Dataset records:
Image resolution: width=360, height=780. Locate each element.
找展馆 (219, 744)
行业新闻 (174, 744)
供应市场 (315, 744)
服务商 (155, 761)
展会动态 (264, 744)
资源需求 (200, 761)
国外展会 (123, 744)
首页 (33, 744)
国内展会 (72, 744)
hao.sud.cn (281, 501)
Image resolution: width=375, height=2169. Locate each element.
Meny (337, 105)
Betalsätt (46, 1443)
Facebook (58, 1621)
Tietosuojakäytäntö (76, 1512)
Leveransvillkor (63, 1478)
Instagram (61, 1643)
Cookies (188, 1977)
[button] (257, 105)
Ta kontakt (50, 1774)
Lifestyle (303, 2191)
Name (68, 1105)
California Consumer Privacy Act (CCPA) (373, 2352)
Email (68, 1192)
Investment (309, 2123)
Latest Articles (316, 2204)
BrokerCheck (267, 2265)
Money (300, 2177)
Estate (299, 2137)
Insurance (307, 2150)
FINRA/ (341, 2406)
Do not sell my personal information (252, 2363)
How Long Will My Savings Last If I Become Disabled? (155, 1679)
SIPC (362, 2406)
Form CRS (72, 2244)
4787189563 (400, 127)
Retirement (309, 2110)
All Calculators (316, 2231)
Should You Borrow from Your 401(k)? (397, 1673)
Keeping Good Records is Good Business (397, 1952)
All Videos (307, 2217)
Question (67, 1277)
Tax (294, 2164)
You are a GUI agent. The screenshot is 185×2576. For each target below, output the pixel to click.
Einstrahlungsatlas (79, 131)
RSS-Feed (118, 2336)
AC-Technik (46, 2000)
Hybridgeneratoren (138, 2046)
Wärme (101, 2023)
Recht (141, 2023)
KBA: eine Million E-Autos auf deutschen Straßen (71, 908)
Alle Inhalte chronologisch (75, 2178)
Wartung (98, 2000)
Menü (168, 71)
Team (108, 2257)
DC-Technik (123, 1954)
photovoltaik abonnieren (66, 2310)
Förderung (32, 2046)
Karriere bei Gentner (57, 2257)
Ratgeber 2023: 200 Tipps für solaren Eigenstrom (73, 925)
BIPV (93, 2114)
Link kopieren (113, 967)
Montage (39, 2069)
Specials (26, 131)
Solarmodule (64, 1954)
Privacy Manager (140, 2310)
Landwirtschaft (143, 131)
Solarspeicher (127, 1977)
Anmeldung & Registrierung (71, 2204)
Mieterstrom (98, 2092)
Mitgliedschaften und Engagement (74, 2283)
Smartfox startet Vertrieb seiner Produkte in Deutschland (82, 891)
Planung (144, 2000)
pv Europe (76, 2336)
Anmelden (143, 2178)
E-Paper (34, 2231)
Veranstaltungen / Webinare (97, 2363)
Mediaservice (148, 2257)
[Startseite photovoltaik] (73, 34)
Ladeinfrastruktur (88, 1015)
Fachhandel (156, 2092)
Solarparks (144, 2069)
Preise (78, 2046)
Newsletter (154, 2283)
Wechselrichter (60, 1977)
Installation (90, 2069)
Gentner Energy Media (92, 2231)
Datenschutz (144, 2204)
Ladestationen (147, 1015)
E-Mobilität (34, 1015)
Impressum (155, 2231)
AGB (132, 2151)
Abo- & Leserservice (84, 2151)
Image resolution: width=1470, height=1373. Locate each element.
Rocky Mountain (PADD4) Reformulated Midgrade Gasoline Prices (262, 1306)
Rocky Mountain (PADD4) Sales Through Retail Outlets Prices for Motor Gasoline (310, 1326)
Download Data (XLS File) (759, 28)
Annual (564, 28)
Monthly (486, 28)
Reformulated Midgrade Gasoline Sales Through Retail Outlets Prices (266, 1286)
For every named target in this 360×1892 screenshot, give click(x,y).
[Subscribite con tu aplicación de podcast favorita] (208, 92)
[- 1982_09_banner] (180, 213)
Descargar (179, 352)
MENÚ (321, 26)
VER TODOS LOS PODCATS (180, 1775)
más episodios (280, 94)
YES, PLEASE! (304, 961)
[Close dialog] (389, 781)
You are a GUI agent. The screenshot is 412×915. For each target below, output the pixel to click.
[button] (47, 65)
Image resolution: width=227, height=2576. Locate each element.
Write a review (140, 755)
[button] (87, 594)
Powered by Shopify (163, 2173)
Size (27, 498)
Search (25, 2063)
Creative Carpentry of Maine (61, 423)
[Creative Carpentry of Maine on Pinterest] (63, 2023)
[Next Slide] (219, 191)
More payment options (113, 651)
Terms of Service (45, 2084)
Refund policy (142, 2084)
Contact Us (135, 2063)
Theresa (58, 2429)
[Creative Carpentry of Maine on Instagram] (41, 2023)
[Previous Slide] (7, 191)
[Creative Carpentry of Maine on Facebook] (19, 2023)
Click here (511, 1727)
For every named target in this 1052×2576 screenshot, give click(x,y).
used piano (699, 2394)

▸ PROMPT
Please copy, word for word, every line from the first line of the records through the line containing "California Consumer Privacy", with both of those lines included and nothing else.

▸ TASK ANSWER
Image resolution: width=360, height=780. Locate each element.
找展馆 (219, 744)
行业新闻 (174, 744)
供应市场 (315, 744)
服务商 (155, 761)
展会动态 (264, 744)
资源需求 (200, 761)
国外展会 (123, 744)
首页 (33, 744)
国内展会 (72, 744)
hao.sud.cn (281, 501)
Image resolution: width=375, height=2169. Locate each element.
Meny (337, 105)
Betalsätt (46, 1443)
Facebook (58, 1621)
Tietosuojakäytäntö (76, 1512)
Leveransvillkor (63, 1478)
Instagram (61, 1643)
Cookies (188, 1977)
[button] (257, 105)
Ta kontakt (50, 1774)
Lifestyle (303, 2191)
Name (68, 1105)
California Consumer Privacy Act (CCPA) (373, 2352)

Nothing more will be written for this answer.